4. Where a party's acts are given in evidence, he may give in evidence, in rebuttal, other acts which are a part of, or connected with and explanatory of, those previously used against him.
Appeal from St. Louis Circuit Court.
This was an action of ejectment to recover a piece of ground at the southeast corner of Main and Bates streets, in the city of St. Louis. Both parties claimed title under Pierre Chouteau. The plaintiff, for the origin of his title, relied on a deed made by Chouteau to Merriwether Lewis, in 1810. The defendants deduced title under a deed from Chouteau to Frederick Bates in 1815. The great question in dispute was the true position of the division line between the Lewis and Bates tracts. This question can be fully understood by examining the report of the case of Evans v. Greene, 21 Mo. 170, and the diagrams contained in that report. If the location of the Lewis tract should be established as marked out by the red lines of the diagram No. 1, the land in dispute would be brought within the Lewis tract.

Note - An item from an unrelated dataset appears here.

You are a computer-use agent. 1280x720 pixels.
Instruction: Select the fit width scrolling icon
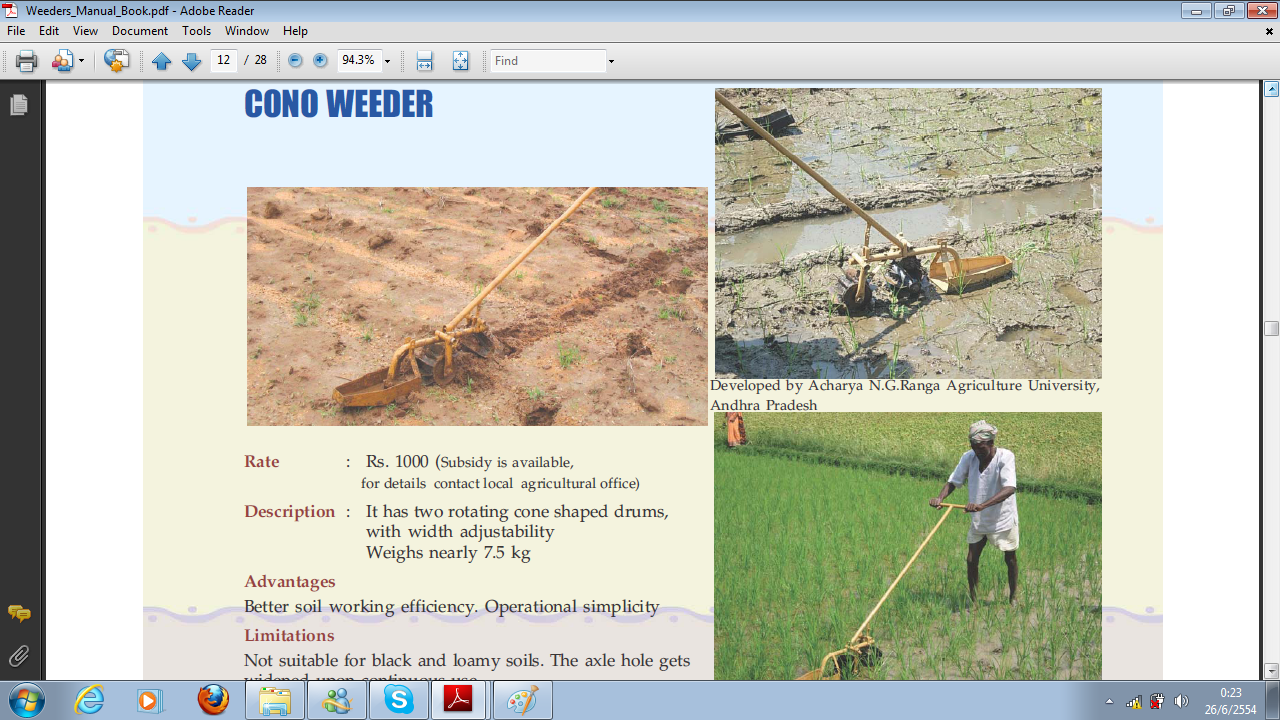[x=424, y=62]
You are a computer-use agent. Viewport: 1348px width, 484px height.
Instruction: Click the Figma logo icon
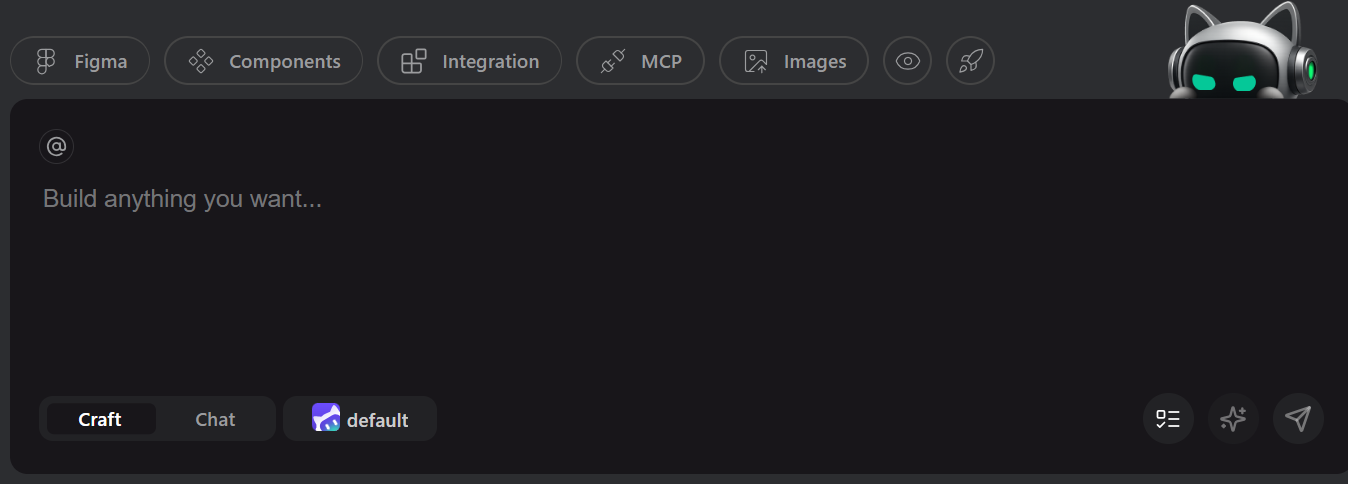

The court gave the following instruction to the jury of its own motion: “The deed of Chouteau to Lewis having been made on the 3d of August, 1808, the jury must regard Chouteau's claim as it existed at that time; and if his southwest corner was then understood by him and Lewis to be westward of his southwest corner, as it was subsequently fixed by the United States survey, the jury must take it to have been at the place where it was then understood by the parties to be, in ascertaining what land he conveyed to Lewis.”
The following instructions were given at the instance of the defendants:
The following were given on the motion of the plaintiff: ...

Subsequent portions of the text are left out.